At every eucharistic celebration, Christ Jesus our Redeemer is present in his word proclaimed to us, and supremely and uniquely, in his sacrifice made present on the altar in the eucharistic species and in our reception of his Body and Blood given for our nourishment. The power of his total gift of himself to the Father on the Cross for our sins is made present and achieves its saving effects within us and for the whole world.

By baptism we are given a share in the divine life of grace, in the communion of love of the Holy Trinity. This gift is given to us because of the Passion, death, Resurrection and Ascension of Christ made present and effective at every Mass. We are invited, empowered and entitled to join ourselves personally to the action of Christ as he offers himself for our salvation and that of the whole world through the ministry of the priest. With St. Paul, we place our lives on the altar with Christ as we say, “Now I rejoice in my sufferings for your sake, and in my flesh I am filling up what is lacking in the afflictions of Christ on behalf of his body, which is the church” (Col. 1:24). Christ, the Lamb of God, head of his Body the Church, calls us to unite ourselves to his loving praise of God the Father that echoes continually throughout the courts of heaven (Rev. 19), a foretaste of the eternal banquet.
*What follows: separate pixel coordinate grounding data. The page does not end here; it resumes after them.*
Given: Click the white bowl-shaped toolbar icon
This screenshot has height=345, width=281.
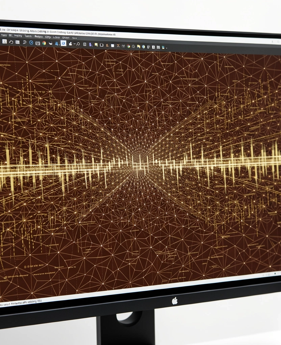Looking at the screenshot, I should (50, 43).
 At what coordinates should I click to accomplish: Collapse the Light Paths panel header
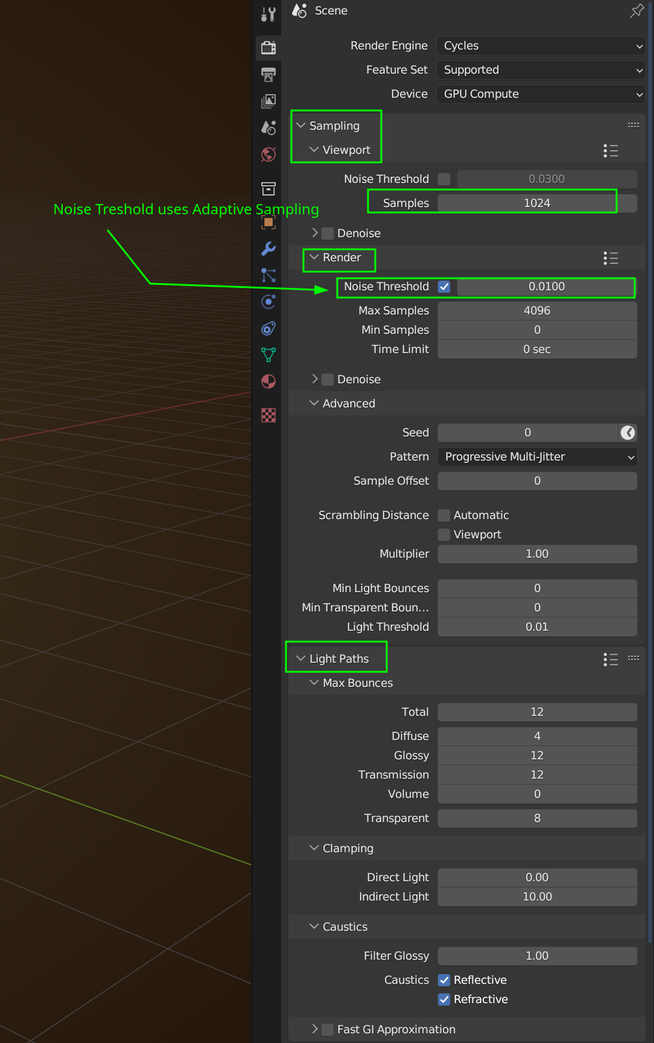coord(338,659)
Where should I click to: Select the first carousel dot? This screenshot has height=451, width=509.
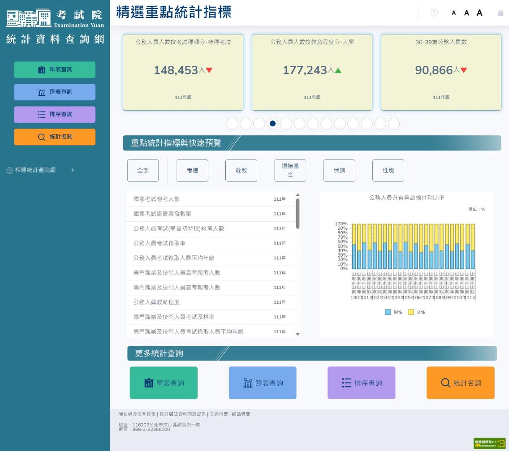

We can say that, as the new English translation of the third edition of the Roman Missal has recovered the deeply personal dimension of our participation in the sacred liturgy, it also promises to raise our awareness of the liturgy as the prayer of the whole Christ and his Body the Church. By personally and wholeheartedly engaging in the celebration of the Eucharist, we approach the font of life, love and virtue and are inflamed with love for God and for one another.

Sister Mary Kathleen Ronan is the Archdiocese of Hartford’s liturgical consultant.